REQUIREMENT
Update the rows below by changing every "Locate an element on the screen" to "Find an element on the screen", leaving everything else the same.

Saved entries
## Begin

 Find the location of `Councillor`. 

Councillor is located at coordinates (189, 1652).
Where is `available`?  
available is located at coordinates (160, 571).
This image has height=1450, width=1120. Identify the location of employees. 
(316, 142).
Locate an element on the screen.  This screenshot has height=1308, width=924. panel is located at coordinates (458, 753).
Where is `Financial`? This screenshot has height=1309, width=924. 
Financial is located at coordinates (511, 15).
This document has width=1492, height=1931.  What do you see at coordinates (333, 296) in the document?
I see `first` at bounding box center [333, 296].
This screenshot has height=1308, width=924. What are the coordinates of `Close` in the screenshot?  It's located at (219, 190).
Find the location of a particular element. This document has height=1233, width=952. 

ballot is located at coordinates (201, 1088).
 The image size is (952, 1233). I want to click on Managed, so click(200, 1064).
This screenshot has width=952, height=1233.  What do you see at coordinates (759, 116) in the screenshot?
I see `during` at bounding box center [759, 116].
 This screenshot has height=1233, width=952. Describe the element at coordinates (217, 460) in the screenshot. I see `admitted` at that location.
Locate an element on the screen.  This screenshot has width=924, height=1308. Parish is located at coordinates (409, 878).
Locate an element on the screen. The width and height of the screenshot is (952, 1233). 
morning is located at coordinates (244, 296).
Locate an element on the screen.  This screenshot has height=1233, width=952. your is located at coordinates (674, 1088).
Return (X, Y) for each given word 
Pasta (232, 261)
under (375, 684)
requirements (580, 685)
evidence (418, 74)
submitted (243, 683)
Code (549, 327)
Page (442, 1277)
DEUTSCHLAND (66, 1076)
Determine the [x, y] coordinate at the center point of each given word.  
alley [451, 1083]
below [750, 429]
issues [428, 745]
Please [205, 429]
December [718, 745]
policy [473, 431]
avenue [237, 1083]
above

## End

TASK OUTPUT
 Find the location of `Councillor`. 

Councillor is located at coordinates (189, 1652).
Where is `available`?  
available is located at coordinates (160, 571).
This image has height=1450, width=1120. Identify the location of employees. 
(316, 142).
Find an element on the screen.  This screenshot has height=1308, width=924. panel is located at coordinates (458, 753).
Where is `Financial`? This screenshot has height=1309, width=924. 
Financial is located at coordinates (511, 15).
This document has width=1492, height=1931.  What do you see at coordinates (333, 296) in the document?
I see `first` at bounding box center [333, 296].
This screenshot has height=1308, width=924. What are the coordinates of `Close` in the screenshot?  It's located at (219, 190).
Find the location of a particular element. This document has height=1233, width=952. 

ballot is located at coordinates (201, 1088).
 The image size is (952, 1233). I want to click on Managed, so click(200, 1064).
This screenshot has width=952, height=1233.  What do you see at coordinates (759, 116) in the screenshot?
I see `during` at bounding box center [759, 116].
 This screenshot has height=1233, width=952. Describe the element at coordinates (217, 460) in the screenshot. I see `admitted` at that location.
Find an element on the screen.  This screenshot has width=924, height=1308. Parish is located at coordinates (409, 878).
Find an element on the screen. The width and height of the screenshot is (952, 1233). 
morning is located at coordinates (244, 296).
Find an element on the screen.  This screenshot has height=1233, width=952. your is located at coordinates (674, 1088).
Return (X, Y) for each given word 
Pasta (232, 261)
under (375, 684)
requirements (580, 685)
evidence (418, 74)
submitted (243, 683)
Code (549, 327)
Page (442, 1277)
DEUTSCHLAND (66, 1076)
Determine the [x, y] coordinate at the center point of each given word.  
alley [451, 1083]
below [750, 429]
issues [428, 745]
Please [205, 429]
December [718, 745]
policy [473, 431]
avenue [237, 1083]
above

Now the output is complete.